MRVL » Topics » REPRESENTATIONS AND WARRANTIES OF BUYER

This excerpt taken from the MRVL 8-K filed Nov 14, 2006.

REPRESENTATIONS AND WARRANTIES OF BUYER

Subject to such exceptions that are (i) disclosed in the disclosure schedules dated as of the date hereof and delivered with this Agreement (the “Buyer Disclosure Schedules”) or (ii) disclosed pursuant to Section 5.02 (but without limiting Seller’s indemnification rights with respect to such supplements or amendments as provided in Section 5.02(a)) and except as set forth in the Buyer SEC Documents (as defined below) filed by Buyer with the SEC on or before the date of the making of these representations, Buyer hereby represents and warrants to Seller, as follows:

4.01         Existence and Good Standing. Each of Buyer and each Buyer Designee is a corporation, limited liability company, partnership or other entity duly organized, validly existing and in good standing under the laws of its jurisdiction of organization and has all corporate power and authority required to carry on its business as now conducted and to own and operate its businesses as now owned and operated by it.  Neither Buyer nor any Buyer Designee is required to be qualified to conduct business in any jurisdiction other than such jurisdictions where the failure to be so qualified would not reasonably be expected to have a Buyer Material Adverse Effect.  Buyer has heretofore delivered (or made available in its reports or registration statements filed with the SEC) to Seller complete and correct copies of its memorandum of association and bye-laws (the “Bye-Laws”) as currently in effect.

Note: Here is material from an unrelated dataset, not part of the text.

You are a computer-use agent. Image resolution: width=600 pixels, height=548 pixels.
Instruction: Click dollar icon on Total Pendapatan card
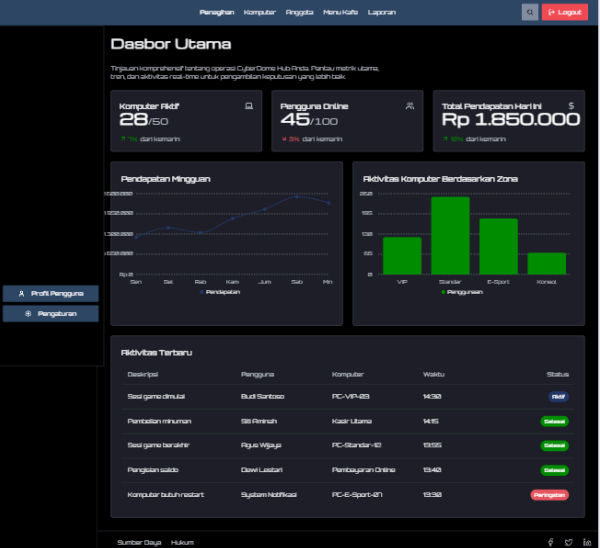[x=571, y=105]
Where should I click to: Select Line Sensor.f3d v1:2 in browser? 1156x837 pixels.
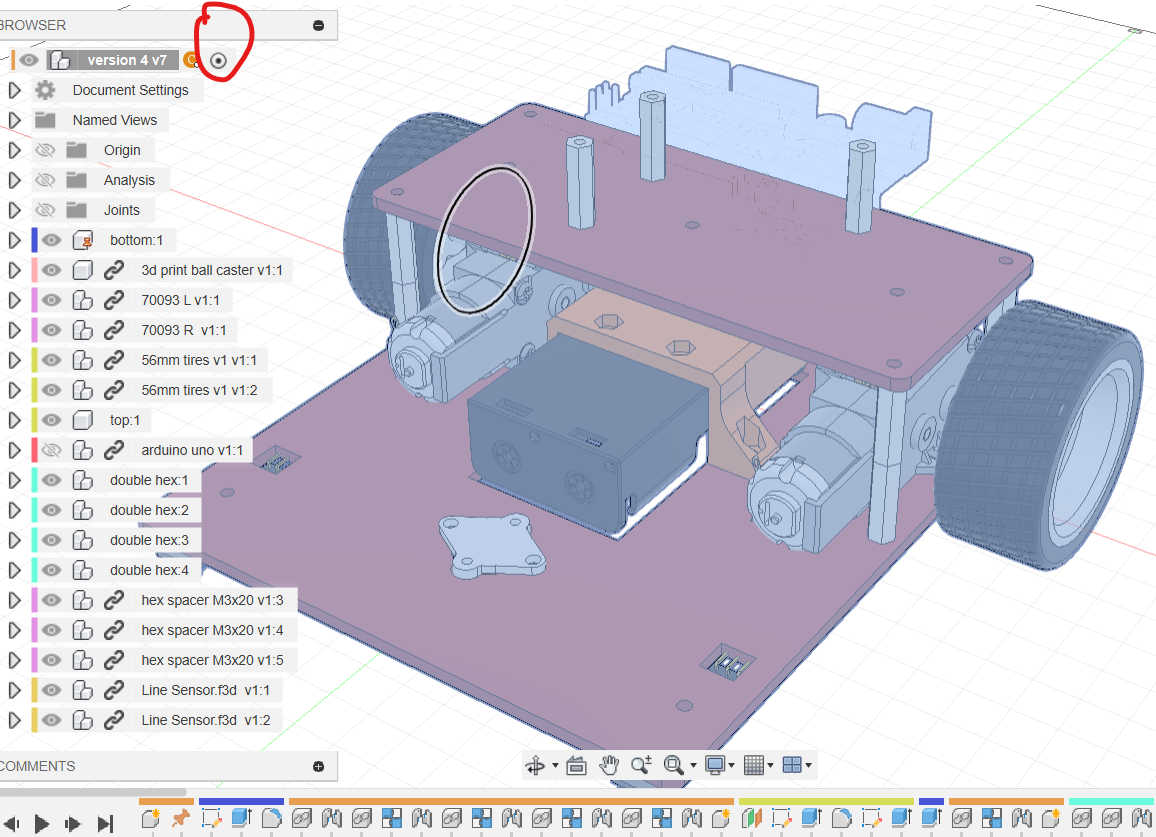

4.02         Authorization and Enforceability. The execution, delivery and performance by Buyer and each Buyer Designee of this Agreement and the other Acquisition Documents, and the consummation of the transactions contemplated hereby and thereby, including the issuance of the Stock Consideration to Seller, are within Buyer’s or Buyer Designee’s, as applicable, corporate powers and have been duly authorized by all necessary corporate action on its part.  No vote of Buyer’s stockholders is required in connection with this Agreement or any issuance of the Stock Consideration hereunder.  This Agreement has been and, when executed at the Closing, the other Acquisition Documents to which it is a party will have been, duly and validly executed by Buyer and/or one or more Buyer Designees, and, assuming the due execution and delivery of this Agreement and the other Acquisition Documents by Seller, will constitute the legal, valid and binding agreements of Buyer and each such Buyer Designee, enforceable against Buyer and each such Buyer Designee in accordance with their respective terms, subject to any applicable bankruptcy, insolvency, reorganization, moratorium or similar laws now or hereafter in effect relating to creditors’ rights generally or to general principles of equity.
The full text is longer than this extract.